The wholesaler, Source Interlink Distribution LLC, filed for Chapter 11 on June 23 in the U.S. Bankruptcy Court for the District of Delaware in Wilmington after previously reorganizing in the 2009 bankruptcy of its former parent, Source Interlink Cos.
Source Interlink Distribution, the second-largest magazine wholesaler in the country, filed after its biggest customer, Time Inc., terminated its contract with the company.
The wholesaler, which was responsible for transporting magazines from warehouses to stores, accounted for 18% of American Media's revenues during the quarter ended Dec. 31.
American Media's national distributor is trying to replace the lost business from Source Interlink, but the company estimated on July 1 that the transition period could result in a $10 million to $20 million hit to its revenues. This is an increase from the American Media's June 3 estimate of a $5 million to $10 million revenue cut.
American Media also warned on June 3 that it has exposure to $5 million to $7 million in bad debt related to Source Interlink.
The company's financial troubles are nothing new.
Its 2010 bankruptcy filing came after an out-of-court debt exchange offer fell through. American Media had been in restructuring talks for two years and blamed cuts in discretionary spending for decreased single-copy circulation and ultimately a liquidity crunch that had made it difficult to pay its debts.
The prepack hinged on two note offerings for first- and second-lien debt and used the proceeds to pay its prepetition term loan lenders.
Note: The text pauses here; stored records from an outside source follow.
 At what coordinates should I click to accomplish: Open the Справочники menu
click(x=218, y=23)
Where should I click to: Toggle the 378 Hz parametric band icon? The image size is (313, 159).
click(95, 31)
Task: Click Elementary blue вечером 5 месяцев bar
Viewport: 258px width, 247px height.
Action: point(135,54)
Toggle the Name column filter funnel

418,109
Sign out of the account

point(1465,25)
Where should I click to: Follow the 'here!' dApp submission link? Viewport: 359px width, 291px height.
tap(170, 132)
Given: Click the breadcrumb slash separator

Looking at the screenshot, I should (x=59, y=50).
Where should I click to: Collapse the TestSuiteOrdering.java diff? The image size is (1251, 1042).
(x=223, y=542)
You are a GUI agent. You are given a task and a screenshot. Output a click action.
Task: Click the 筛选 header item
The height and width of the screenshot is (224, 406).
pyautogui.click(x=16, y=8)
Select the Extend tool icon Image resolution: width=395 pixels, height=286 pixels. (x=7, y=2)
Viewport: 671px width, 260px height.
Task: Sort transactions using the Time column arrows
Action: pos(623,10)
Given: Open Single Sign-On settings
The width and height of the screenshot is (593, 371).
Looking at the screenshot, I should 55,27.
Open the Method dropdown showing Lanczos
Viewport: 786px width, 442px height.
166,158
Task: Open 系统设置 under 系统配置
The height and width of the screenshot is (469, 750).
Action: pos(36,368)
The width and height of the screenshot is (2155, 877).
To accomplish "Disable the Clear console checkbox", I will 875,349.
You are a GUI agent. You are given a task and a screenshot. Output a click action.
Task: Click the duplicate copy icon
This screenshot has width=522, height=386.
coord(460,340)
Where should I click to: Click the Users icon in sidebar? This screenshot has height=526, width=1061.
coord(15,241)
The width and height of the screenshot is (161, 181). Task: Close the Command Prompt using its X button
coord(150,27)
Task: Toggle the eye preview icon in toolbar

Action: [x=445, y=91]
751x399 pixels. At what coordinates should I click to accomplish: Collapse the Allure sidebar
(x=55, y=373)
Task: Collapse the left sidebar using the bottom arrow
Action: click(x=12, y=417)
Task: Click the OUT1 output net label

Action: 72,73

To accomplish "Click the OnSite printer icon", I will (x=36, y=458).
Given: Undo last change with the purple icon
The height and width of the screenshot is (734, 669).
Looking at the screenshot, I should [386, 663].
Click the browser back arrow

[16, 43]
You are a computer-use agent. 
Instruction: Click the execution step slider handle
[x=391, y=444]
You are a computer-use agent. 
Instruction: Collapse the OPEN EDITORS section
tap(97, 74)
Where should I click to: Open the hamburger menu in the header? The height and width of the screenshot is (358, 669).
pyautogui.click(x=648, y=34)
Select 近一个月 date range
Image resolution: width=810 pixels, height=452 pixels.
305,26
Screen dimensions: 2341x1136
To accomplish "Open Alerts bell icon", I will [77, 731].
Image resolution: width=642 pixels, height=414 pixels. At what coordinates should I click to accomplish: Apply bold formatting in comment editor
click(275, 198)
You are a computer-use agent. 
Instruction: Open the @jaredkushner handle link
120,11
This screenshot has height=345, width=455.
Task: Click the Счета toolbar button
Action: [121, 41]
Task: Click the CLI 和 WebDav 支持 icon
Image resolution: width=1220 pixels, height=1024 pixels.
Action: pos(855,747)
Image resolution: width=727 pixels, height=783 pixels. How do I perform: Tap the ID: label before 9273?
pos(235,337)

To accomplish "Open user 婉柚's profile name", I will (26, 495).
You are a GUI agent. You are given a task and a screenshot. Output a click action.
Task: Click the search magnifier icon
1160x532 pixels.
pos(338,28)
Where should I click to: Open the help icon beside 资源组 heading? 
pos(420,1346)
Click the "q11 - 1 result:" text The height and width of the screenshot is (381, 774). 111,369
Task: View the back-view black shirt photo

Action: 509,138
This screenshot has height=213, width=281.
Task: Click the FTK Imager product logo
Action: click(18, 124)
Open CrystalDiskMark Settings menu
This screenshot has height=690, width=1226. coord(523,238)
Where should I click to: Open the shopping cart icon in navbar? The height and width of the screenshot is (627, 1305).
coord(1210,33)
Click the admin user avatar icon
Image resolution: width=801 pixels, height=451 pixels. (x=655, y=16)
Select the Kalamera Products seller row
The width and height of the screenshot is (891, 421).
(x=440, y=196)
As of the quarter ended Dec. 31,American Media had $565.84 million in consolidated assets and $692.81 million in consolidated liabilities.
During the quarter ended Dec. 31, revenues were down to $74.65 million, compared to $85.32 million during the same quarter last year. The net loss attributable to American Media during the fourth quarter was $50.38 million, compared to a net loss of $57.9 million during the fourth quarter of 2012.
- Jamie Mason contributed to this report.